Product and Feature Launch Pages
Product teams create dedicated launch pages with interactive demos, animated feature showcases, and changelog CMS collections — all without involving engineering, enabling faster iteration on messaging and positioning.
Agency Client Websites
Design agencies deliver high-quality marketing sites to clients with fast turnaround using Framer's visual builder. The per-project pricing model and client handoff features support agency workflows.
Learning Curve
Adobe XD
Low to moderate for designers familiar with Adobe products. The interface follows Adobe conventions, so Photoshop and Illustrator users adapt quickly (1-2 weeks). For designers new to UI/UX tools, the basic workflow takes a few days to learn. However, investing time in learning XD is hard to recommend when Figma skills are more valuable and marketable in the current job market.
Framer
Low for designers familiar with Figma (the interface concepts are nearly identical). Moderate for non-designers — understanding auto-layout, components, and responsive breakpoints takes a few days. The CMS and interactions system require some exploration but are well-documented with video tutorials.
FAQ
Is Adobe XD still being developed?
No. Adobe effectively discontinued active development of XD in September 2023. The application still works and receives critical security patches, but no major features are being added. Adobe has redirected UI/UX design focus to Figma (after the failed acquisition) and their own emerging tools. The XD team has been reassigned, and Adobe's documentation now recommends Figma for new projects.

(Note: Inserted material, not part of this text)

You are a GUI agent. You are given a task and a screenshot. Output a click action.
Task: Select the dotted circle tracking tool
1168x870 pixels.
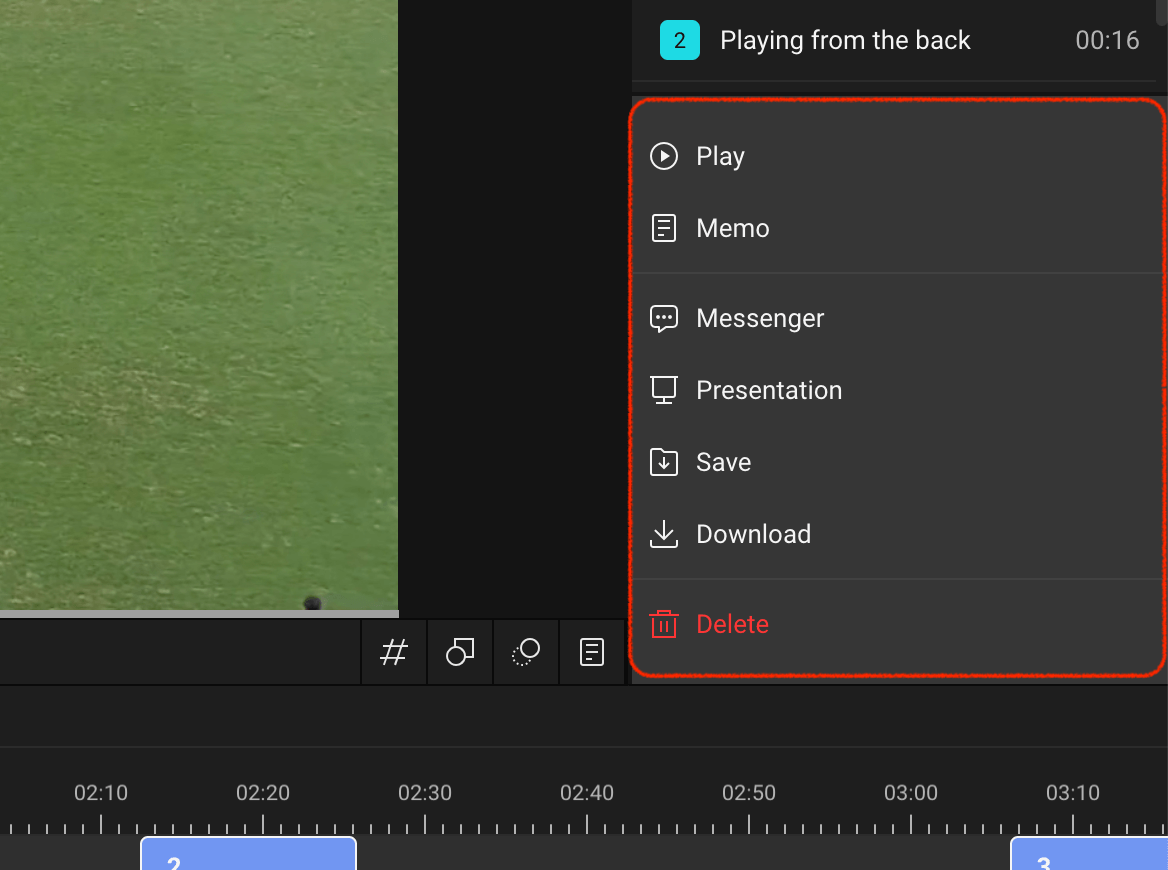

Should I learn Adobe XD or Figma?
Figma, without question. Figma is the industry standard for UI/UX design in 2025-2026, dominating job listings, design team workflows, and the plugin ecosystem. Learning XD provides no career advantage and limits collaboration with the broader design community. Even Adobe-centric teams are migrating to Figma. The only reason to learn XD is maintaining existing projects already built in it.
How does Framer compare to Webflow?
Framer has a more intuitive visual editor (Figma-like), better animations, and faster output (React-based). Webflow has a more powerful CMS (relational collections, API access), e-commerce support, and more flexible page layouts. Choose Framer for landing pages and marketing sites where design quality and animations matter most. Choose Webflow for content-heavy sites, e-commerce, or when you need CMS complexity. Framer is easier to learn; Webflow is more capable at scale.
Can I export my Framer site and host it myself?
No. Framer generates React code internally but doesn't provide a clean export option. Your site runs on Framer's hosting infrastructure. If you stop paying, your site goes offline. This is a deliberate business model choice. If vendor independence is important, consider Webflow (which offers code export with limitations) or building with Next.js directly.
Which is cheaper, Adobe XD or Framer?
Adobe XD starts at $9.99/mo, while Framer starts at Free / $15/mo Mini. Consider which pricing model aligns better with your team size and usage patterns — per-seat pricing adds up differently than flat-rate plans.